Problem description:
Once you find the line with "How do I perform: Turn on Device Playback?" in the entries below, return exactly every line from it through the line with "The width and height of the screenshot is (491, 347).".

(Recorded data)
━━━

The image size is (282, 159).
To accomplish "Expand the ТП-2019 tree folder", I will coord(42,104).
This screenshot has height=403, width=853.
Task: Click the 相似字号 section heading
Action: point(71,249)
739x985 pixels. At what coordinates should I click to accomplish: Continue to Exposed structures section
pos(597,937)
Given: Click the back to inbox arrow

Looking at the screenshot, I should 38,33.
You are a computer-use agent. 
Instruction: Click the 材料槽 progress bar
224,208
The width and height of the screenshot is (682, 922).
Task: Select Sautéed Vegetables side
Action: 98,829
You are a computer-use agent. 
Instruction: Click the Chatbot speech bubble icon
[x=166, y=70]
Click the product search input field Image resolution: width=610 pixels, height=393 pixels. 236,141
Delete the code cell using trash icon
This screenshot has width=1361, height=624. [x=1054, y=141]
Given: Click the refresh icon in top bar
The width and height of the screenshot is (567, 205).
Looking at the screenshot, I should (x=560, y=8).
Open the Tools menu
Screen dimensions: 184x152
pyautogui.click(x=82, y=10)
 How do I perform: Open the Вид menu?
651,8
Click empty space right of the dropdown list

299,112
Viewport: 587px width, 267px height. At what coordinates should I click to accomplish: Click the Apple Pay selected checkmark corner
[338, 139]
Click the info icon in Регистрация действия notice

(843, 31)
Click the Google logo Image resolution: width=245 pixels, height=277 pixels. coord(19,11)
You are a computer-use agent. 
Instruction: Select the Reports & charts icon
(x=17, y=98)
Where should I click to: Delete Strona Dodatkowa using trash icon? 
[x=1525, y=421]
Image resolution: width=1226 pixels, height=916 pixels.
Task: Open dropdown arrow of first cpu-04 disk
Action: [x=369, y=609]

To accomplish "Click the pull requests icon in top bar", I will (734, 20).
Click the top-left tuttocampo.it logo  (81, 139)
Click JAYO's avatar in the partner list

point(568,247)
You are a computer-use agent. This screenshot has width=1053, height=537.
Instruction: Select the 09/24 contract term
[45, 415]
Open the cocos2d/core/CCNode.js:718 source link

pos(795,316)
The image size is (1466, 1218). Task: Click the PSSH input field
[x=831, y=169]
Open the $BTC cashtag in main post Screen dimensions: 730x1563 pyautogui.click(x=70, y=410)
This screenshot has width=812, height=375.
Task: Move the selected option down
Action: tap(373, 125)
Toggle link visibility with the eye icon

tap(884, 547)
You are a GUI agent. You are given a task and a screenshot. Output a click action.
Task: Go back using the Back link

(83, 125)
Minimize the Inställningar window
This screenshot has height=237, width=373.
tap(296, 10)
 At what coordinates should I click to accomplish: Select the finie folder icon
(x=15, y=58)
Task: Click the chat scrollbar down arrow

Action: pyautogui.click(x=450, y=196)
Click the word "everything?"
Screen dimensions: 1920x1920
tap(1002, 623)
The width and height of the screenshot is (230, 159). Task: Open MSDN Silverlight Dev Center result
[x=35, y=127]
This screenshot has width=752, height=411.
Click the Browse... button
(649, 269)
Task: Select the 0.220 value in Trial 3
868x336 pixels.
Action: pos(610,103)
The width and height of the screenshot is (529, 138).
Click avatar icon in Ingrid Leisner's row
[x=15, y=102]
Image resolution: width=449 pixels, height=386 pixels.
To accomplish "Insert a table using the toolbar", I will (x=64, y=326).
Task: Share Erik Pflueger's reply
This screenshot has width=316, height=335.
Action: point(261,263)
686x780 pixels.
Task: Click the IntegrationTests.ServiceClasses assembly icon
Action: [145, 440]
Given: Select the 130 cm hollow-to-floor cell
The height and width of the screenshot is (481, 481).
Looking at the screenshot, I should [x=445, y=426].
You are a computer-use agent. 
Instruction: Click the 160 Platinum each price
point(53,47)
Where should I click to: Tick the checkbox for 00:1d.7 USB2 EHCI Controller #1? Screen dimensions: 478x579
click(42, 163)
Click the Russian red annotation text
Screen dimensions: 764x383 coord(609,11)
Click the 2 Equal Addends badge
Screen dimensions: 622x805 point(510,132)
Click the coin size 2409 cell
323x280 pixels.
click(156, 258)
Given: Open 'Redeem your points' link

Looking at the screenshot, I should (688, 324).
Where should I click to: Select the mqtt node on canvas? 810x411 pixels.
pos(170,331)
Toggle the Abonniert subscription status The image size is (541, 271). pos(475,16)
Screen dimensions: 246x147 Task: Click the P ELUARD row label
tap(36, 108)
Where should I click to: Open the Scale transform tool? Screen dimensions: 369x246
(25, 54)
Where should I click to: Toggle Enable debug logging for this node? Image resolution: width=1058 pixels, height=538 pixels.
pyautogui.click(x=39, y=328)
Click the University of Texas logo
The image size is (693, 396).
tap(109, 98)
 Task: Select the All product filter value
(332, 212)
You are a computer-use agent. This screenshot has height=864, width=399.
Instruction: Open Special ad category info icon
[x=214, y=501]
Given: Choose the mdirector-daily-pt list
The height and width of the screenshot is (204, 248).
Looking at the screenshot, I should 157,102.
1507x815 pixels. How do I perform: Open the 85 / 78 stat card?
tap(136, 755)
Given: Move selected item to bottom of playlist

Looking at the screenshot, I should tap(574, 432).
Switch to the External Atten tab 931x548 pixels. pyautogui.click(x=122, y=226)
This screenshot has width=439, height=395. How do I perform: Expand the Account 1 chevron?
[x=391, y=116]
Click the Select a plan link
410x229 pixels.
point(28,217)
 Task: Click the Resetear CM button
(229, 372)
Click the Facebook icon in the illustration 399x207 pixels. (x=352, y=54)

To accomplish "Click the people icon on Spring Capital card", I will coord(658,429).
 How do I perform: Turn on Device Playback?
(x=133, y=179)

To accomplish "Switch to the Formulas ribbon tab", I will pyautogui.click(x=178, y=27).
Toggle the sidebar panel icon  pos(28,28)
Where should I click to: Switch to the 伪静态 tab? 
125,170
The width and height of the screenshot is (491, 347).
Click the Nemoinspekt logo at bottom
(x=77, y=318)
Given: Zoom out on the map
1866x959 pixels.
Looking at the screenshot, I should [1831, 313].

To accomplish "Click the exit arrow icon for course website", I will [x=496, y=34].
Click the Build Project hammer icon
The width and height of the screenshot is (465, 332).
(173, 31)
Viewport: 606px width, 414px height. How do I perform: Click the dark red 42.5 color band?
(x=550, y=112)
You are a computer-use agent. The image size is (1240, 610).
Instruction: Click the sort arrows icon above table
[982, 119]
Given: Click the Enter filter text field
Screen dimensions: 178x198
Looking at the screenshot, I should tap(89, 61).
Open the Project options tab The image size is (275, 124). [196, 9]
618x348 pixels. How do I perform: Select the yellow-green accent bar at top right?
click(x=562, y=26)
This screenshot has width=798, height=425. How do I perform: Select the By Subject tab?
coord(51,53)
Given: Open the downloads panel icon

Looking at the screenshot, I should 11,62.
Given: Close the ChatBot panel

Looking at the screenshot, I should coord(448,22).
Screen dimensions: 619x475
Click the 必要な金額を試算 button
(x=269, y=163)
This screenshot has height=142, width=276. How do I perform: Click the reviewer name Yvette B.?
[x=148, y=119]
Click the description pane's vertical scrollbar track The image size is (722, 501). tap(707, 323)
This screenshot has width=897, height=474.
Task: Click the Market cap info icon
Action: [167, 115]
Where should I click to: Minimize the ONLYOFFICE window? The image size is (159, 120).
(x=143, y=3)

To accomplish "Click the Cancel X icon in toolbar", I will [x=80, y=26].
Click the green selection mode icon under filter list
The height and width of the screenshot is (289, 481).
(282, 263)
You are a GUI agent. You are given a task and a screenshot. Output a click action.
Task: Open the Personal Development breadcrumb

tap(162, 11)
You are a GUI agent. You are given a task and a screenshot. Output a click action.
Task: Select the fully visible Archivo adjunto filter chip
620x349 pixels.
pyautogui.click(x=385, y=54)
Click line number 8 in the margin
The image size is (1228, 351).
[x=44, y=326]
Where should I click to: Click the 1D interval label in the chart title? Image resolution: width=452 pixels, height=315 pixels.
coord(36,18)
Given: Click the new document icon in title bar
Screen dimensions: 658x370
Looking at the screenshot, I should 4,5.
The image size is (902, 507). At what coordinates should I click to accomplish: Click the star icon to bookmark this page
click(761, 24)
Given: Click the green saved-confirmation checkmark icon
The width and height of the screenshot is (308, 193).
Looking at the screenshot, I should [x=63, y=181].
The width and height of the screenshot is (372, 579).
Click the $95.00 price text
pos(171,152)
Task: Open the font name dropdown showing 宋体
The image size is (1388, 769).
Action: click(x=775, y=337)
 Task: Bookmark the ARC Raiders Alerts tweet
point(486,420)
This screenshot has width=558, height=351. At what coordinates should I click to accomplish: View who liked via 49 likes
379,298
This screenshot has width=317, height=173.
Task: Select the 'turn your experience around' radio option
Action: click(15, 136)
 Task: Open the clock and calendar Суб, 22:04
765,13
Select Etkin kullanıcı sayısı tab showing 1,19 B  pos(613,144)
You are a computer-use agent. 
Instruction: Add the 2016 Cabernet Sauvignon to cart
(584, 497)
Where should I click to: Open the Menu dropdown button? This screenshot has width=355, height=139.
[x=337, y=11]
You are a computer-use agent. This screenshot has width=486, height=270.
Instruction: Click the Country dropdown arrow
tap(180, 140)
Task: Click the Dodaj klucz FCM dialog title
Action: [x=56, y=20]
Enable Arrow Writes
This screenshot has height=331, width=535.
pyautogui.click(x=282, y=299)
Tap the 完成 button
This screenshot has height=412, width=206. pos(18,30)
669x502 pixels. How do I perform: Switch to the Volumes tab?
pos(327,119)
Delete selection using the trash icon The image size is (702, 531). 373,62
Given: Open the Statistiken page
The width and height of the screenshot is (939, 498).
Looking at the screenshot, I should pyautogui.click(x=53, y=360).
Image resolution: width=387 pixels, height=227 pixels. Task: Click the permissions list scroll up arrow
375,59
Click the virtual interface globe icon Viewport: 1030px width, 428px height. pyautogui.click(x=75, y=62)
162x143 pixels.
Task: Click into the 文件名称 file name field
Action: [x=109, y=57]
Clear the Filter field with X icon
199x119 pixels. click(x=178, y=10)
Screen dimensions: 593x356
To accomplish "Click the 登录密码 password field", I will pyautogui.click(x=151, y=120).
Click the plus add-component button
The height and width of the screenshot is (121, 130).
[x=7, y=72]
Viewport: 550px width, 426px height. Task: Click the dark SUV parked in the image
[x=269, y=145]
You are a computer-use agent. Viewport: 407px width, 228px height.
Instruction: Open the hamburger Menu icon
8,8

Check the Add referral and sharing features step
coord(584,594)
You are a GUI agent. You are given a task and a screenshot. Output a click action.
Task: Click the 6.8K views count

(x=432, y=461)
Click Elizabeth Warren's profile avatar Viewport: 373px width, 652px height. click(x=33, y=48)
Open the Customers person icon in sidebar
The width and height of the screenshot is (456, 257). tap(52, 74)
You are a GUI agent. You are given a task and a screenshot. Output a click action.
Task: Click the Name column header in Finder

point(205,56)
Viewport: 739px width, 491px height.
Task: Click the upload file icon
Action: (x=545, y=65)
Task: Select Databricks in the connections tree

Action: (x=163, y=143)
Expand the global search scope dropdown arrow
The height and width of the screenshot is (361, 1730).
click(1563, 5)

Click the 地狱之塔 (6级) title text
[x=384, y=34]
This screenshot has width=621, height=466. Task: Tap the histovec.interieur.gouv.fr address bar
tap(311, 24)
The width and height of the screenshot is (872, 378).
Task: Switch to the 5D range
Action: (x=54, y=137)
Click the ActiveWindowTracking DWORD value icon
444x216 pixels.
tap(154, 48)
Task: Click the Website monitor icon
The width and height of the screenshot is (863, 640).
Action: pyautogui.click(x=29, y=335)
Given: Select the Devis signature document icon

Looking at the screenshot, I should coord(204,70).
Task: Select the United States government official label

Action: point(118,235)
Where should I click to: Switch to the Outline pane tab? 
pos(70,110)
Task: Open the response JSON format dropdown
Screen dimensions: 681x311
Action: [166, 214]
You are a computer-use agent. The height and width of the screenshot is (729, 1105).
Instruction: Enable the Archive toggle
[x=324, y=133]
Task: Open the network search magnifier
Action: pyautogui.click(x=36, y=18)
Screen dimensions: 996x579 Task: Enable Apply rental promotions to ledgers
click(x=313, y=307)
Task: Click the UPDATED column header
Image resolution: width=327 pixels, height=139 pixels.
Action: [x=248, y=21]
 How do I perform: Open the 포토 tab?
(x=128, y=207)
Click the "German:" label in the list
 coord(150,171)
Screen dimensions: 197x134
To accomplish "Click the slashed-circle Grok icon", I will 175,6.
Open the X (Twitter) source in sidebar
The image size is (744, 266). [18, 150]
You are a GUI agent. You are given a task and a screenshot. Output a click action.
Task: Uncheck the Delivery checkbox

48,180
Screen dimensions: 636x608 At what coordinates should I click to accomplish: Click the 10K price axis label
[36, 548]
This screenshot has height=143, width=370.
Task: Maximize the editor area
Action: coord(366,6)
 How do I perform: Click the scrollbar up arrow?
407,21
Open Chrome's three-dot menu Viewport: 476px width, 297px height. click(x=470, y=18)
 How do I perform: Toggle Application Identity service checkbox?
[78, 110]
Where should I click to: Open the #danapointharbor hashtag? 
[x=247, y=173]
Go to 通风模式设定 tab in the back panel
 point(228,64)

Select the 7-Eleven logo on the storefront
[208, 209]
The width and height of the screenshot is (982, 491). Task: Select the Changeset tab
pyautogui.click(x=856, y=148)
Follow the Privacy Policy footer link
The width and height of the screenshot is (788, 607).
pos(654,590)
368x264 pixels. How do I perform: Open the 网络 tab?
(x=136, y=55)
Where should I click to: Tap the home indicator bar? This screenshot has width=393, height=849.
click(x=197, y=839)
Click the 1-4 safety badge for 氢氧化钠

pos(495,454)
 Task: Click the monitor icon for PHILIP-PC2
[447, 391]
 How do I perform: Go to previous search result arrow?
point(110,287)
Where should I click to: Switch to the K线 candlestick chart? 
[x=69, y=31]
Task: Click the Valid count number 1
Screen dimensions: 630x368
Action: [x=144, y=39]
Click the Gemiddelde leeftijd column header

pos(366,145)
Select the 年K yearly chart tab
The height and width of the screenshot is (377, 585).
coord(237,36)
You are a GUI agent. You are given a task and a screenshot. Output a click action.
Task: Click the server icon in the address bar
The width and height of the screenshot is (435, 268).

━━━

Answer box:
 How do I perform: Turn on Device Playback?
(x=133, y=179)

To accomplish "Switch to the Formulas ribbon tab", I will pyautogui.click(x=178, y=27).
Toggle the sidebar panel icon  pos(28,28)
Where should I click to: Switch to the 伪静态 tab? 
125,170
The width and height of the screenshot is (491, 347).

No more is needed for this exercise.